We suspected a memory leak. We used the Eclipse MAT tool to analyze a live heap dump, and
found that most of the heap was being used by QueryPlanCache, most specifically, by the
soft references held by SoftLimitMRUCache.
We use very large heaps (up to 30 GB in some cases). Since memory is plentiful and the
SoftLimitMRUCache is unbounded, the heap eventually fills up until a major stop-the-world
GC is necessary to cleanse the SoftLimitMRUCache soft references. We performed several
live tests configuring the Concurrent-Mark-Sweep (CMS) GC collector in order to avoid the
full GC caused by concurrent mode failures. We played around with the following settings
available in the Sun JVM:
-XX:+CMSIncrementalMode
-XX:+CMSIncrementalPacing
-XX:CMSIncrementalDutyCycle=<PCT>
-XX:CMSIncrementalDutyCycleMin=<PCT>
-XX:CMSInitiatingOccupancyFraction=<PCT>
-XX:CMSMarkStackSize=<SIZE>
-XX:CMSMarkStackSizeMax=<SIZE>
-XX:SoftRefLRUPolicyMSPerMB=<MSECS>
-XX:+ParallelRefProcEnabled
Most of these options helped somewhat by allowing soft-reference GC to be performed in
parallel, ahead of time before tipping the scales and requiring full GC. However, this did
not avoid all problems, and the servers still periodically hang upon concurrent mode
failures. These are high-load web servers which process hundreds of hits per second, so
full GC is disastrous as garbage cannot be collected fast enough. Full GC would sometimes
take over 15 minutes, sometimes it would not even finish doing its job requiring a manual
app restart.
Before anyone cries out "well, it's probably the application's fault, why do
you have so many different queries? Aren't you using parameterized queries /
PreparedStatements?" - the application does in fact produce many, many different
queries, but most of them are not reused. Even if the QueryPlanCache is highly effective,
most of the absolute number of queries are issued only once. Some use cases are the
following:
- Our system allows ad-hoc reporting and searching capabilities. Each query is typically
issued once and never reused.
- Many of our parameterized queries use IN clauses with variable-length collection/array
parameters. I'm unsure whether this affects the cache hit ratio for HQL query plans,
but it sure affects native SQL queries, since multiple collection lengths means multiple
"?" in the query string, and thus, multiple similar, if slightly different
queries polluting the corresponding plan cache.

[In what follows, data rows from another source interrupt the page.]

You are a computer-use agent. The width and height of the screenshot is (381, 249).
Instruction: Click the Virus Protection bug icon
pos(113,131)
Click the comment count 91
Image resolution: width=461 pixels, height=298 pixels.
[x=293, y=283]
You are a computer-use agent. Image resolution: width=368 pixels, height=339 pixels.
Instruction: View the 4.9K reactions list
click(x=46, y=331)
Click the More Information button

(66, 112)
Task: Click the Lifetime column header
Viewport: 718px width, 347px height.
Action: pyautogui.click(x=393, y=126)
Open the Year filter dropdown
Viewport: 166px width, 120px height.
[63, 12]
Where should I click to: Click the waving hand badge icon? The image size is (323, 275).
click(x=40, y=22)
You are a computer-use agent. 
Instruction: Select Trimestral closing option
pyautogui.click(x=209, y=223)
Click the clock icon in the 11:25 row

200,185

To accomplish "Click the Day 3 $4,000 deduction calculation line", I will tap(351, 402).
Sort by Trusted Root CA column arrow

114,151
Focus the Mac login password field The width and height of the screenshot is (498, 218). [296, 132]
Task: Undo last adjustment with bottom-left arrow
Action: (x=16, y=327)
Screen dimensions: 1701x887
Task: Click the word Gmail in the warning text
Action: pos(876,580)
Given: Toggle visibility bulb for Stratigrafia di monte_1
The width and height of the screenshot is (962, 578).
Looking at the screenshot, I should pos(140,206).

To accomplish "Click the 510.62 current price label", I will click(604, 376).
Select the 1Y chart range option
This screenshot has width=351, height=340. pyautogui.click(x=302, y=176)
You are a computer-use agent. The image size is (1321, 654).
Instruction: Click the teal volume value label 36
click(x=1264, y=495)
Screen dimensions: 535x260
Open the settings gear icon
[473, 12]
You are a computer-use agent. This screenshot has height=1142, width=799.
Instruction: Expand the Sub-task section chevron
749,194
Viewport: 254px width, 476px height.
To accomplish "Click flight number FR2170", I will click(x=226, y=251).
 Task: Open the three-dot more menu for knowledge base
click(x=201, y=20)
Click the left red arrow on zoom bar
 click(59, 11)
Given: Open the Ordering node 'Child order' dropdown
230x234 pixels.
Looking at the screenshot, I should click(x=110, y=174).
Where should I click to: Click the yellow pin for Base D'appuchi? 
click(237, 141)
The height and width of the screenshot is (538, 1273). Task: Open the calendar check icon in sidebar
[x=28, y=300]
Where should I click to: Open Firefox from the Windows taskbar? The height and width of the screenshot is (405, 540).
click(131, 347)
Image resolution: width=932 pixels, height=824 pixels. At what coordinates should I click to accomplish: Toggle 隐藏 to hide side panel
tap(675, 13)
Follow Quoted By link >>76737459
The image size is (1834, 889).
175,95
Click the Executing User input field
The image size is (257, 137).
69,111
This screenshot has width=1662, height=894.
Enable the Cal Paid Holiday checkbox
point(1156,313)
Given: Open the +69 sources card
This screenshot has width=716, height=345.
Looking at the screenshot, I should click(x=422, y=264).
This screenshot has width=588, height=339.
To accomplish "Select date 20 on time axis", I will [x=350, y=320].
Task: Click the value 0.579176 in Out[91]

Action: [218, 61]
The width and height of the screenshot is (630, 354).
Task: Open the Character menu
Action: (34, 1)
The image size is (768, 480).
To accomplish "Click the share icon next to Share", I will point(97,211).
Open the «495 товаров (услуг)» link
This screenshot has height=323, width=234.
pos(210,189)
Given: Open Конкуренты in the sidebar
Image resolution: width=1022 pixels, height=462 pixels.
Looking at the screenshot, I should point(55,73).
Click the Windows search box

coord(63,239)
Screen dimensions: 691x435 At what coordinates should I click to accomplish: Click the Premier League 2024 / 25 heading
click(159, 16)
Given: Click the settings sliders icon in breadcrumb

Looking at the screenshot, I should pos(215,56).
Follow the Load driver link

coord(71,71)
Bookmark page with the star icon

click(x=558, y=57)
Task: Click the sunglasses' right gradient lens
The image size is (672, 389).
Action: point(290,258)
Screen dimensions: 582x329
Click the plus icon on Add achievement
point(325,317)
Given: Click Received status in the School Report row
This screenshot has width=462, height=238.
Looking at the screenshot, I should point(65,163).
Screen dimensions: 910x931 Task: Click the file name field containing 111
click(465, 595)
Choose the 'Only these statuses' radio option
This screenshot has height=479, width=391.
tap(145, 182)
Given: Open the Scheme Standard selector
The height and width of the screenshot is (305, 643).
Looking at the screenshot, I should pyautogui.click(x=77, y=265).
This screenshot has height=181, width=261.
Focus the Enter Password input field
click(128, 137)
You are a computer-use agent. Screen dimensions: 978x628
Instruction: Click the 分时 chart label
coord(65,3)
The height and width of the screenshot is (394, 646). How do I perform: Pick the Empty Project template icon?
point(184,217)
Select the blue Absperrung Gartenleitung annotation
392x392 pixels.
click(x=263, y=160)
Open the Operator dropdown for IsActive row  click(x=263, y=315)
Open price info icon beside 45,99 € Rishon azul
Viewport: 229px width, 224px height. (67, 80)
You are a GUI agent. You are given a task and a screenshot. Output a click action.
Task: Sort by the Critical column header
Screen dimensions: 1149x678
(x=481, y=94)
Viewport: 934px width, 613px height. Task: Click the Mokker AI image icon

I'm sure there are other legitimate cases in which an unbounded query plan cache is
also a problem, I'm just enumerating the ones we've run into.
This issue is not new. The same problem is described, in one way or another, by HHH-2431,
HHH-3191, and HHH-4627. I created a new issue since we've produced a working patch and
it would be made more visible, rather than as comments in the previous ones.
The solution involves giving up the unbounded soft-reference-based cache. We introduced
two new configuration options:
- hibernate.query.plan_cache_max_strong_references -> defaults to 128
- hibernate.query.plan_cache_max_soft_references -> defaults to 2048
Entries are evicted using an LRU policy, or by memory pressure from the GC in the case of
soft references. We used 2048 as a default for the soft size since it seems pretty
reasonable, but of course it can be tuned to suit the user's needs. Users looking to
emulate previous behaviour (we don't see the point, but who knows ...) can set this
option to Integer.MAX_VALUE
The patch introduces no new dependencies. It uses Apache Commons Collections' LRUMap
(just as the released version does), and does away with the ReferenceMap (which does not
support LRU eviction) in order to manage soft references manually on top of an LRUMap.
We see this issue as a top priority and should be applied to the trunk ASAP.
SoftLimitMRUCache has seen the most "radical" changes. SimpleMRUCache,
QueryPlanCache and Environment only contain minor changes.